With less than a week left before election day, party leaders continued to promote their platforms on the campaign trail on Sept. 14. From the Liberals’ climate policies to the Tories’ childcare promises and an NDP plan for cheaper cell phone and internet services, here is a roundup of the top campaign announcements of the day.
At a campaign stop in Richmond, B.C. on Sept. 14, Liberal Leader Justin Trudeau reiterated the party’s environmental policies including banning single-use plastics and continuing to put a price on pollution across Canada.

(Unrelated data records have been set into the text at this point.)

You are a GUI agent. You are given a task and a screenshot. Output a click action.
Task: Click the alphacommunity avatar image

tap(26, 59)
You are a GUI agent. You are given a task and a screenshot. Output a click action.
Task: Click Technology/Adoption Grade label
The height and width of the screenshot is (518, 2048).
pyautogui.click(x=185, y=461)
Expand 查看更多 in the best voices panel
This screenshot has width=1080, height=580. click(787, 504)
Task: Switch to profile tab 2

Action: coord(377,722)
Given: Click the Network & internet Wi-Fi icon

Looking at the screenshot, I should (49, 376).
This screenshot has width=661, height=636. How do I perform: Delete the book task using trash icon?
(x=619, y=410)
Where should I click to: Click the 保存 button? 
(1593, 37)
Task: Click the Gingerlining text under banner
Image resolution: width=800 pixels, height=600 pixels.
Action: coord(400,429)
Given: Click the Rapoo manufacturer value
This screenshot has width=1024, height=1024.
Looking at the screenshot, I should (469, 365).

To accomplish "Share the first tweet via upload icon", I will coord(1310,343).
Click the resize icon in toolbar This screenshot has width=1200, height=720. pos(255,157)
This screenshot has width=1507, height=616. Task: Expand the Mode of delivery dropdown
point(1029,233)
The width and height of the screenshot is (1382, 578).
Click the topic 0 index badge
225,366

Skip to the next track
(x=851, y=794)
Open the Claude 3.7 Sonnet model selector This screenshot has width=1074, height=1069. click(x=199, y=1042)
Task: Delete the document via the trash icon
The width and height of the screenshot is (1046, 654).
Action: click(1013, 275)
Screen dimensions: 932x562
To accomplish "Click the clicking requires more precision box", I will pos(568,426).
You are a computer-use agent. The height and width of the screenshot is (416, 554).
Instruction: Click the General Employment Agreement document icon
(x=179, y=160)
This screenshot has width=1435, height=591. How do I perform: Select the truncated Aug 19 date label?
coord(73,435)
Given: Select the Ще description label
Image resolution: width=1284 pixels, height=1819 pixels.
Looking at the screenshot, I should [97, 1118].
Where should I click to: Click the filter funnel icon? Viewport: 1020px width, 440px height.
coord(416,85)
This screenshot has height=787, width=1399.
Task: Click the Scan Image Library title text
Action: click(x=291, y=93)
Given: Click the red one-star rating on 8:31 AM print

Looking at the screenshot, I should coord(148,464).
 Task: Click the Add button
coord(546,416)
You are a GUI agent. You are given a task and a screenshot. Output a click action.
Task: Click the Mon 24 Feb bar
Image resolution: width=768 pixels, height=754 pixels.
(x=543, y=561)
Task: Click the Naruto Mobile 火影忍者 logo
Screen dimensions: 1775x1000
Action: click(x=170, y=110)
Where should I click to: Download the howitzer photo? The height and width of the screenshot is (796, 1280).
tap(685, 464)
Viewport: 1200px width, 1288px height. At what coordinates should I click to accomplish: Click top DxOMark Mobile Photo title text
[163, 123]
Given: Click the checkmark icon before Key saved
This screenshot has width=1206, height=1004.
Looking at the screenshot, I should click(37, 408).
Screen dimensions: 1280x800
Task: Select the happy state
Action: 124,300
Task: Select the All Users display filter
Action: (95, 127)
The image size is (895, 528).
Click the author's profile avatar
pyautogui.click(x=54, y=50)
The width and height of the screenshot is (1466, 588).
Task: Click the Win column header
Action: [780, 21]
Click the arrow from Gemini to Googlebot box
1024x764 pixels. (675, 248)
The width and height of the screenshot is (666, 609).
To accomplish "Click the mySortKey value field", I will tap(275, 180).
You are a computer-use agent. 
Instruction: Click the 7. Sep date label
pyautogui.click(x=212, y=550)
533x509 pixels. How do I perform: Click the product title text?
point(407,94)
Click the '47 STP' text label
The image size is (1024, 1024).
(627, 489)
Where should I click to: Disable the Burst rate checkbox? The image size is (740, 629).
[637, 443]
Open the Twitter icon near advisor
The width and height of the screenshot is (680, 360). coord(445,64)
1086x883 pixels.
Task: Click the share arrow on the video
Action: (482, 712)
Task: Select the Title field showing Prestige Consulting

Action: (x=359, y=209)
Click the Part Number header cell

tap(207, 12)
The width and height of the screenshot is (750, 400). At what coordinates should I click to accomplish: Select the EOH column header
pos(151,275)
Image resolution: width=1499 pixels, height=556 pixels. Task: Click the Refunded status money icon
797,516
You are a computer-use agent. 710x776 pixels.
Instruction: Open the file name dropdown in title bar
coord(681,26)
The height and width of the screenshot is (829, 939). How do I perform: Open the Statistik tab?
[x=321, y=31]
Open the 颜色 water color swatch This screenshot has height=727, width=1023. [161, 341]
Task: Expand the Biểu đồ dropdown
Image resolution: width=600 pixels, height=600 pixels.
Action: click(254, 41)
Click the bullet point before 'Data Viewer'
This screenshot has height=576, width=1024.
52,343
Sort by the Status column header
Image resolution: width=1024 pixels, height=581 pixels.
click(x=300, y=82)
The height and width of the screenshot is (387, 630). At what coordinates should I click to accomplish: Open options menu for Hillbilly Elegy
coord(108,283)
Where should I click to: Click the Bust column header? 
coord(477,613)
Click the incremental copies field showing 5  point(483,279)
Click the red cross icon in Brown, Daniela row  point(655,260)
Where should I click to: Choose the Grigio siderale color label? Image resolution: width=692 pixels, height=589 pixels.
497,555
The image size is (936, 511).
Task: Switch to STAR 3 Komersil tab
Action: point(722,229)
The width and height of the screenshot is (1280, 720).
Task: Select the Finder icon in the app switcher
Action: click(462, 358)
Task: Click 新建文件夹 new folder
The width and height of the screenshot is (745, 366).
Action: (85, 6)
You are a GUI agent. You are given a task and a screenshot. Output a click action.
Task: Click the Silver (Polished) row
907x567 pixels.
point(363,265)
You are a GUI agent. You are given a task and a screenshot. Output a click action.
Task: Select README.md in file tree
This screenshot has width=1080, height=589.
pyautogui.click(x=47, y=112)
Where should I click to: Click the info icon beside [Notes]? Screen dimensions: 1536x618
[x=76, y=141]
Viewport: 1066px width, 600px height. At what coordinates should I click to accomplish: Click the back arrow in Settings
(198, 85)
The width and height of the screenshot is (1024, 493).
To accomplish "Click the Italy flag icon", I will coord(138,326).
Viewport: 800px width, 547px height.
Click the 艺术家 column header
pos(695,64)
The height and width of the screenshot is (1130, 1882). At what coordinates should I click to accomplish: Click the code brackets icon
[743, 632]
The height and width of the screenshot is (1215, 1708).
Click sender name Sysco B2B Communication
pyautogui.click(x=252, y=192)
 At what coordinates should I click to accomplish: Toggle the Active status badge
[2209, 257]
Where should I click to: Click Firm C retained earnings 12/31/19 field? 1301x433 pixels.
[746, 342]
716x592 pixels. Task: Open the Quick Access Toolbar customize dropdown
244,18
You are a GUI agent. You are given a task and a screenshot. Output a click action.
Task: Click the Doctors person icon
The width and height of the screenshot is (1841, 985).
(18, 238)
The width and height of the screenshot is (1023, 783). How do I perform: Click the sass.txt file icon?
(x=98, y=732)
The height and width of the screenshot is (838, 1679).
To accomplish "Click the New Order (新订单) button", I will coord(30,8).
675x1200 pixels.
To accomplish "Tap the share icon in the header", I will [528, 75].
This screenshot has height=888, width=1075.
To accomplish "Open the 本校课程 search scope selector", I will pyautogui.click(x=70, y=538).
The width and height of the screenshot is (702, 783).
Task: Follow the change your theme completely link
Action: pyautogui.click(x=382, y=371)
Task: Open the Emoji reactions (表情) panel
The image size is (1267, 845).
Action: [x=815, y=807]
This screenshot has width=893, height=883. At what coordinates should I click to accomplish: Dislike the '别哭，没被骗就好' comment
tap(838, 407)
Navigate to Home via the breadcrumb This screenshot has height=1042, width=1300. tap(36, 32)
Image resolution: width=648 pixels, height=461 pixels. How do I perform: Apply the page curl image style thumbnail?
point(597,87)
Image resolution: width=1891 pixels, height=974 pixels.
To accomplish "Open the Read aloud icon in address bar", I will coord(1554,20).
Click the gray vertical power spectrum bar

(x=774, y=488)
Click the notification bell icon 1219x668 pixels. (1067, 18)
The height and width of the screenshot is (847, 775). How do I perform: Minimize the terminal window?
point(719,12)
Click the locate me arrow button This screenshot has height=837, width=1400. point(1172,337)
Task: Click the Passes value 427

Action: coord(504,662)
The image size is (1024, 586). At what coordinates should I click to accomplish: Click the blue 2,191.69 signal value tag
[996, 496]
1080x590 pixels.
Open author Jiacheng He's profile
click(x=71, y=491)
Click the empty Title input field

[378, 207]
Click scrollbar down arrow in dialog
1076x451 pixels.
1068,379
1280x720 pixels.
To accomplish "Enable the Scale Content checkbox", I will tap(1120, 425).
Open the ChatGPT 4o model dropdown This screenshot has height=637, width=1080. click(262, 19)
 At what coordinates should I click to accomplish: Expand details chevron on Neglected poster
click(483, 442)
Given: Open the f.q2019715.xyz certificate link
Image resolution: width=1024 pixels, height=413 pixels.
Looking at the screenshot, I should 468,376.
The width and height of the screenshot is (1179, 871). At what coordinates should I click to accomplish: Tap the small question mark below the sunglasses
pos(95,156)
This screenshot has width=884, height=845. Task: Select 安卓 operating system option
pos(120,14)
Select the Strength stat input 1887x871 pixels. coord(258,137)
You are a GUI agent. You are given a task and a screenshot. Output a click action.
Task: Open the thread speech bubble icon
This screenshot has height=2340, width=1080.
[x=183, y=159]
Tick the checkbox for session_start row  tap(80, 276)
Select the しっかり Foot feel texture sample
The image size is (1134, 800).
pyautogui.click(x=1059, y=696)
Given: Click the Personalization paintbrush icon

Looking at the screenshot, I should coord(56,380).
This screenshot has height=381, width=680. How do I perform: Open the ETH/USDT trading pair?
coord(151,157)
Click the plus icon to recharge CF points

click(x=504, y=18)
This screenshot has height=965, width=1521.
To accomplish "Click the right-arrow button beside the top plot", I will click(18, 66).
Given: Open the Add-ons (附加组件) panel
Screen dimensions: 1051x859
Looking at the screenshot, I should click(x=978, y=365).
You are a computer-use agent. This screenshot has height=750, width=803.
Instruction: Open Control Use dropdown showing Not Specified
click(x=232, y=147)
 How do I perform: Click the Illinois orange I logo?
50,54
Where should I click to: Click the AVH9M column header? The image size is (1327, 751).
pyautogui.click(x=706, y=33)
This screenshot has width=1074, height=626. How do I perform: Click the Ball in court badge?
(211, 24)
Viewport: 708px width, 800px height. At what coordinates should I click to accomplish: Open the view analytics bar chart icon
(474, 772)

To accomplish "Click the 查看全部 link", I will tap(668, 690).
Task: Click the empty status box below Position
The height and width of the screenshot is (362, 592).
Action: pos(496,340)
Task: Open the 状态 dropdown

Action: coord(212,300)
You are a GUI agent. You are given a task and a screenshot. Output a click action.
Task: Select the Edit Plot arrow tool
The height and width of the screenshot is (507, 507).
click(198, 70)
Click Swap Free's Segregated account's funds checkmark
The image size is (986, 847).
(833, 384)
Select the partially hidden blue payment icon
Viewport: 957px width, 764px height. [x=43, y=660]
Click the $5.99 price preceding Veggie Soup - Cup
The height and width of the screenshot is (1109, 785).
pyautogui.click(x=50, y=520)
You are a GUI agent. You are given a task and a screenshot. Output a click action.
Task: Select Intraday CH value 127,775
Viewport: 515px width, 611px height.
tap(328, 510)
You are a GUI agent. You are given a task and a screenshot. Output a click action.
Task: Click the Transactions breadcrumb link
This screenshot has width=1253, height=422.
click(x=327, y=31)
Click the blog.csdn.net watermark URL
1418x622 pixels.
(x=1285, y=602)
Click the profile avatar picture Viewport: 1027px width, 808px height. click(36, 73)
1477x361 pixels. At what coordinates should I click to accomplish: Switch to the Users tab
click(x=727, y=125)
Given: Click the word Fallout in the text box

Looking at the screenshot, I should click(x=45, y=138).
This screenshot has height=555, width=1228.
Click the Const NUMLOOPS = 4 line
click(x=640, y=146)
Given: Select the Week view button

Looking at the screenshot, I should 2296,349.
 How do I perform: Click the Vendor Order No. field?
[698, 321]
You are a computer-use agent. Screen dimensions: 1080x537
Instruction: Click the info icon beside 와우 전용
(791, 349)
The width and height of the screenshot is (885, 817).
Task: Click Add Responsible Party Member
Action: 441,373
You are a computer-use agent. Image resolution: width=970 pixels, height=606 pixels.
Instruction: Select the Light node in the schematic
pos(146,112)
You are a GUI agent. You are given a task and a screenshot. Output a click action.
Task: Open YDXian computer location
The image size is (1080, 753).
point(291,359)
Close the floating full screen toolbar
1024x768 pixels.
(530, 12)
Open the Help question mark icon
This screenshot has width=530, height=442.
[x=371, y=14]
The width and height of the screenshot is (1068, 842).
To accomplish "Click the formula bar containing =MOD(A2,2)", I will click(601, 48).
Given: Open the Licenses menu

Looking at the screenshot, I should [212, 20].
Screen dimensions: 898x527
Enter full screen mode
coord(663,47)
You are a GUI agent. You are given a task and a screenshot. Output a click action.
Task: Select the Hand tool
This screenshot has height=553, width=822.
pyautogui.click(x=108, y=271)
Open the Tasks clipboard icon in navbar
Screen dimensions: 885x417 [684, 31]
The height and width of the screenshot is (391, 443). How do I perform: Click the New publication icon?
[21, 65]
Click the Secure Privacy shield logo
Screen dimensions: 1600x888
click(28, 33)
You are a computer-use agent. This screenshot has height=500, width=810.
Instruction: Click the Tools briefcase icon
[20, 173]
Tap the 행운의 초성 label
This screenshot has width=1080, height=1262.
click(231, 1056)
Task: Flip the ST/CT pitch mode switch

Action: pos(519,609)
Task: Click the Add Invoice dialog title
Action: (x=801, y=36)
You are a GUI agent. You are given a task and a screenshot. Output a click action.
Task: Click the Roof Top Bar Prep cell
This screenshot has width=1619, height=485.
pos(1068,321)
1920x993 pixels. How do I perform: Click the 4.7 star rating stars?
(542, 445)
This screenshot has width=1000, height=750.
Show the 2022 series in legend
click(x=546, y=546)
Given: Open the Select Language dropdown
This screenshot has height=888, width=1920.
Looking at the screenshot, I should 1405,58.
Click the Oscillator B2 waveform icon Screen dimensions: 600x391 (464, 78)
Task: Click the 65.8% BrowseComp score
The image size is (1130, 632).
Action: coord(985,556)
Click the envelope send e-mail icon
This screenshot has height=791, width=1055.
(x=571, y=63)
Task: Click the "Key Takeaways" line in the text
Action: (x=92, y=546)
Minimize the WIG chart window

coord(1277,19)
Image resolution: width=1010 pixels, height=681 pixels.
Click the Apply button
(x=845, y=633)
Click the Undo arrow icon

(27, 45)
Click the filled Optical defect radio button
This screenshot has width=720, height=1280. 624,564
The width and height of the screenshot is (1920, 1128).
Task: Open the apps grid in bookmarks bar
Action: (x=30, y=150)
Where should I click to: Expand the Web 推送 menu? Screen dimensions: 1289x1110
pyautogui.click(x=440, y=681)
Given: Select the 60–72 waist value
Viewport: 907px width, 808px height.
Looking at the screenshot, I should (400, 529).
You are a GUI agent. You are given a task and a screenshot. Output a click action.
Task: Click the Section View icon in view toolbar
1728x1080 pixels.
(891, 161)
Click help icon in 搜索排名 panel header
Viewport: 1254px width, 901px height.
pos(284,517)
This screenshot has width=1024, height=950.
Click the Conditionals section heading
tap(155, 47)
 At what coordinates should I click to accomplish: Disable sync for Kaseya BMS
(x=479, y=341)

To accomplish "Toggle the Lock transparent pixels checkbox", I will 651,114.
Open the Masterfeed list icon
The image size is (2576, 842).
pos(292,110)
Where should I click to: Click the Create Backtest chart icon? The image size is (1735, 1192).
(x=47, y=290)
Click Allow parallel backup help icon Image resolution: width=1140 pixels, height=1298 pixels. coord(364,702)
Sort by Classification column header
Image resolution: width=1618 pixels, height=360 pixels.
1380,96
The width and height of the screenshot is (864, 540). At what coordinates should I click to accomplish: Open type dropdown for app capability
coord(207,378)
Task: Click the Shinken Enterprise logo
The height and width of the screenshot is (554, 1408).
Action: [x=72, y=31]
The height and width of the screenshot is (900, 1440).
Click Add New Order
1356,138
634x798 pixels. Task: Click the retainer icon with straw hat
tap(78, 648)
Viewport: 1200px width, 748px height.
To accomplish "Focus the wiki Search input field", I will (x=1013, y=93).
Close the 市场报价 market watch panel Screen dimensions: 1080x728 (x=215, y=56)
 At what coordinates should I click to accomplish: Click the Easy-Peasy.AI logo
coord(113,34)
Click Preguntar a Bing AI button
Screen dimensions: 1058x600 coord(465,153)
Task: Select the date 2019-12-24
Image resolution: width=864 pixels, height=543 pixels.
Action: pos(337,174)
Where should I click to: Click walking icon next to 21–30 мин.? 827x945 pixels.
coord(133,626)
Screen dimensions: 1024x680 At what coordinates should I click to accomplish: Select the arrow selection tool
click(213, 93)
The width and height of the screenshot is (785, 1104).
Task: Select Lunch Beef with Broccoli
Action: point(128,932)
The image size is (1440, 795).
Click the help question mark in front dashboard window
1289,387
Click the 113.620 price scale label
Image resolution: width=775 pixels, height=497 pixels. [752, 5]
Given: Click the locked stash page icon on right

Trudeau also defended himself in relation to media reports his book was republished by a Chinese-state-owned publishing house in 2016, after he became Prime Minister.
In response to a reporter’s question whether he had sought approval from the federal ethics commissioner before his memoir was published in China at a time when he was seeking a free trade deal and extradition treaty with the country, Trudeau said he played no role in the deal.
“All the handling of the international editions of my book was done entirely by the publisher,” he said.
“All of the profits from that book go to the Canadian Red Cross,” he continued. “I don’t see a single penny and I have nothing to do with where it gets translated or sold.”
When pressed whether that meant Trudeau was indeed cleared by the federal ethics commissioner, Trudeau responded that the commissioner “has cleared all my sources of income, many times.”
According to the Globe, Trudeau’s publisher HarperCollins struck a deal with Yilin Press of Nanjing, China, which is owned by Jiangsu Phoenix Publishing and Media, a state-owned enterprise that takes orders from the propaganda department of the Jiangsu provincial Communist Party committee, to republish Trudeau’s 2014 memoir “Common Ground” in Chinese under the title ‘The Legend Continues.”
If elected, O’Toole will convert the Child Care Expense deduction into a refundable tax credit that will cover up to 75 percent of eligible child care expenses for lower-income families.
“We will leave it up to parents to decide what form of child care works best for them instead of only helping some families,” he said in a video posted on Twitter the same day.
NDP Leader Jagmeet Singh promised to cap cellphone and internet fees while campaigning in Toronto on Sept. 14.
The NDP plan includes mandating that telecommunications companies provide unlimited wireless data options at lower rates and remove data caps for broadband internet.
The plan would also introduce a Telecom Consumers’ Bill of Rights to “protect Canadians from unfair wireless and internet sales and services practices,” and “put an end to gouging for good.”
During a campaign stop in Fort McMurray, Alberta on Sept. 13, PPC Leader Maxime Bernier told attendees that his party has been wrongly portrayed as “anti-vaccine” by media outlets.
“We respect everybody, and the mainstream media, they were quick to say that ‘Oh the PPC, they’re anti-vaccine, anti-mask, anti-everything,’” he said.
“No. We are for freedom, so we are for freedom of choice. Everyone must … decide if they want to have the vaccine or not.”
Bernier also posted on Twitter the same day that his party “will oppose vaccine passports, and other authoritarian measures imposed by provinces.”
Green Party Leader Annamie Paul held a press conference with local candidates in Charlottetown, PEI on Sept. 14.
She championed the successful legislation the Greens initiated in PEI through collaboration across party lines, including the Climate Leadership Act and the Poverty Elimination Strategy Act, as part of the party’s “ground-breaking” accomplishments.
Paul also spoke about the need for cross-party cooperation and collaboration to address the climate change policies her party is advocating.